◆ TASK TO CARRY OUT ◆
Please say how many lines below include the word "computer", with nothing beyond the number.
- - -
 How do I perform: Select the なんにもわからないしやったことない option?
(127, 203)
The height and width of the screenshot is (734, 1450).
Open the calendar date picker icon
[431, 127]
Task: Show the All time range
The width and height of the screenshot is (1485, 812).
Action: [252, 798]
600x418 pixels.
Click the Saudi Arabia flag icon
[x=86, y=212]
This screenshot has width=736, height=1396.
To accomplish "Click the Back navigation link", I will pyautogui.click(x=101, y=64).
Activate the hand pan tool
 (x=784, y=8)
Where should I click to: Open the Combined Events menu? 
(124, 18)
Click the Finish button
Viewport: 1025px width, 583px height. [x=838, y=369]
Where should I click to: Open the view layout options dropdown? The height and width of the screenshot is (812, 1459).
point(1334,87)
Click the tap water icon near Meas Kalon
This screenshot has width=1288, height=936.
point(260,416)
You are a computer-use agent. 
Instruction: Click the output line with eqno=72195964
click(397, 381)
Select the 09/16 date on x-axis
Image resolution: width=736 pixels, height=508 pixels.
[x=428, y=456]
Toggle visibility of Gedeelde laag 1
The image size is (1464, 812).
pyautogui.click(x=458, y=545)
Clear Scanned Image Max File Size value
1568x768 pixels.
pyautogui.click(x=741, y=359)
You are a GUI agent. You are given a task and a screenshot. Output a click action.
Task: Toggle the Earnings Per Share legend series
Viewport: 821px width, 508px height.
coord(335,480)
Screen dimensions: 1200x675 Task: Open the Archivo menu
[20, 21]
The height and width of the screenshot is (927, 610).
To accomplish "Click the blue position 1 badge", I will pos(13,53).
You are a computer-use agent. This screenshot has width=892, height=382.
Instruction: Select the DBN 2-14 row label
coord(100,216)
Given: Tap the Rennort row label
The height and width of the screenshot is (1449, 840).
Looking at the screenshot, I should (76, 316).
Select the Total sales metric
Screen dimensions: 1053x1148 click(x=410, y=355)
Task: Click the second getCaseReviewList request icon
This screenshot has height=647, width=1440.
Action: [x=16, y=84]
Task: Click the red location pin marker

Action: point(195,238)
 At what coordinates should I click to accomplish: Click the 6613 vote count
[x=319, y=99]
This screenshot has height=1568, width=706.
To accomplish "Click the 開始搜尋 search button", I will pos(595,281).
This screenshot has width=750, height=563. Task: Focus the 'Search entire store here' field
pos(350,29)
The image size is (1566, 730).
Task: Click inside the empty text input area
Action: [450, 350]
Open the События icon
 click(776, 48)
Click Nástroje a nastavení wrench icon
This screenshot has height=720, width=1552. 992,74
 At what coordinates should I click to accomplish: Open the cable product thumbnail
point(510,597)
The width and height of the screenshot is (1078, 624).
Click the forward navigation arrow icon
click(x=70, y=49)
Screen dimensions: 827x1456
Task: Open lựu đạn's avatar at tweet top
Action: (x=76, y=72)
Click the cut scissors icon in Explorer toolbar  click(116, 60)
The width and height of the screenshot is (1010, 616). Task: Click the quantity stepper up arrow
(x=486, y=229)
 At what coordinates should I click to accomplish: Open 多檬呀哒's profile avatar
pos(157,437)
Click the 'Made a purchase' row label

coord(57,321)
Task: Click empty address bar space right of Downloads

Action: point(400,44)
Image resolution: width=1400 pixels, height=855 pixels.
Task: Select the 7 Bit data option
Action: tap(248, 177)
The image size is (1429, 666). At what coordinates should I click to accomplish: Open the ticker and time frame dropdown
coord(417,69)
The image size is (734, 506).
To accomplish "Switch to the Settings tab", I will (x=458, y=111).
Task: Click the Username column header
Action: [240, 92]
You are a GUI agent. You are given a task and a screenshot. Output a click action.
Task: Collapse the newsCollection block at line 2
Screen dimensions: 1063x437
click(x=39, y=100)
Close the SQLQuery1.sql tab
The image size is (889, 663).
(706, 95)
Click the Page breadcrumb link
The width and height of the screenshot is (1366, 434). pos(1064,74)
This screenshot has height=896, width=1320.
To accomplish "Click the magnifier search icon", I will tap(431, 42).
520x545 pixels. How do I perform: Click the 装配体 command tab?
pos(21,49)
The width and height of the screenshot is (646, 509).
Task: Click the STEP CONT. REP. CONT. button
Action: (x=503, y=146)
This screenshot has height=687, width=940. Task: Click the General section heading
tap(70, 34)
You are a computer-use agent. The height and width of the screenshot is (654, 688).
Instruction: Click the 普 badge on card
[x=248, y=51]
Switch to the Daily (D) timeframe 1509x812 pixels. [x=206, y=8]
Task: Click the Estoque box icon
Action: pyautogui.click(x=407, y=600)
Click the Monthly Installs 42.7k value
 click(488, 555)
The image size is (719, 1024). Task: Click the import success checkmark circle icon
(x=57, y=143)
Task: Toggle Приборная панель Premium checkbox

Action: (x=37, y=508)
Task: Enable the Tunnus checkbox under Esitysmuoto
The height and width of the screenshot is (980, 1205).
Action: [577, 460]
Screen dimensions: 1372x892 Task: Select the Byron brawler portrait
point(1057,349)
- - -
◆ COMPLETED EXERCISE ◆
3